“U.S. regulators concerned that banks and brokerage firms remain too dependent on risky types of short-term funding are weighing new rules designed to reduce reliance on parts of what is often called the shadow banking system.”
“The SEC is considering new funding rules for brokers as well as a limit on leverage similar to those used by the Federal Reserve and other regulators for banks, according to a regulatory document and SEC officials familiar with the matter.”
“The initiatives are aimed at financing tools such as repurchase agreements, or repos, that were relied on by Bear Stearns Cos. and Lehman Brothers Holdings Inc. until their failures accelerated the 2008 financial crisis. Lehman’s bankruptcy provoked criticism of the Securities and Exchange Commission for lax oversight of investment banks.”
“We all learned during the crisis that the shadow banking system, of which broker-dealers are a part, is subject to runs just like banks,” said Phillip L. Swagel, a professor at the University of Maryland who served as a Treasury Department assistant secretary during the crisis. “What seems like highly liquid collateral can turn illiquid during the next crisis.”

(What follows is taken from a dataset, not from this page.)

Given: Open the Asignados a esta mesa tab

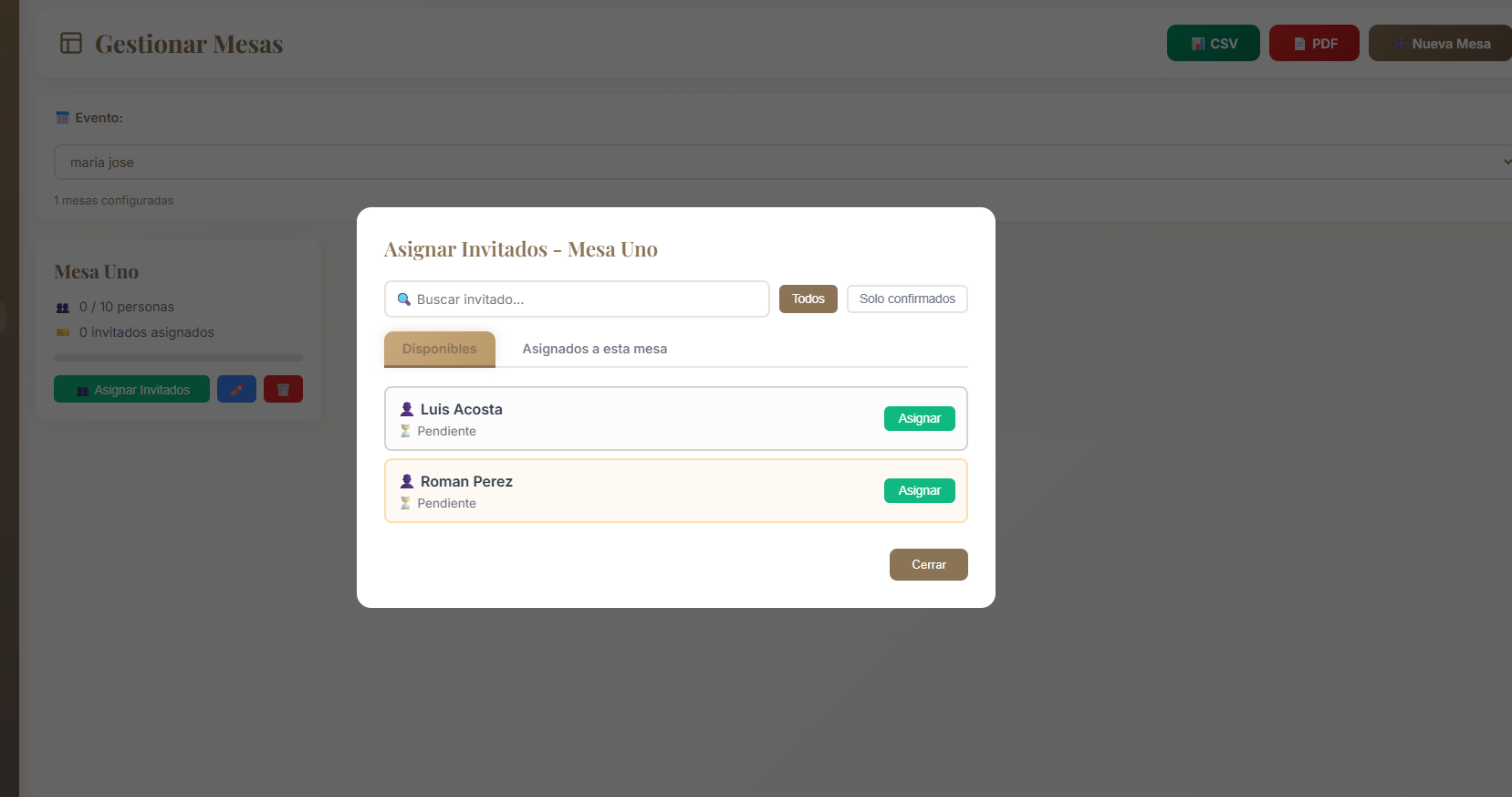Looking at the screenshot, I should (594, 349).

“Federal Reserve officials have warned for years that the $4.5 trillion web of repo deals remains prone to unravel during a panic, potentially leading to fire sales of assets that could spread losses across the financial system. Federal Reserve Bank of Boston President Eric Rosengren said last year that the SEC’s current rules for broker-dealers haven’t changed enough since the financial crisis.”
Read full Bloomberg article here.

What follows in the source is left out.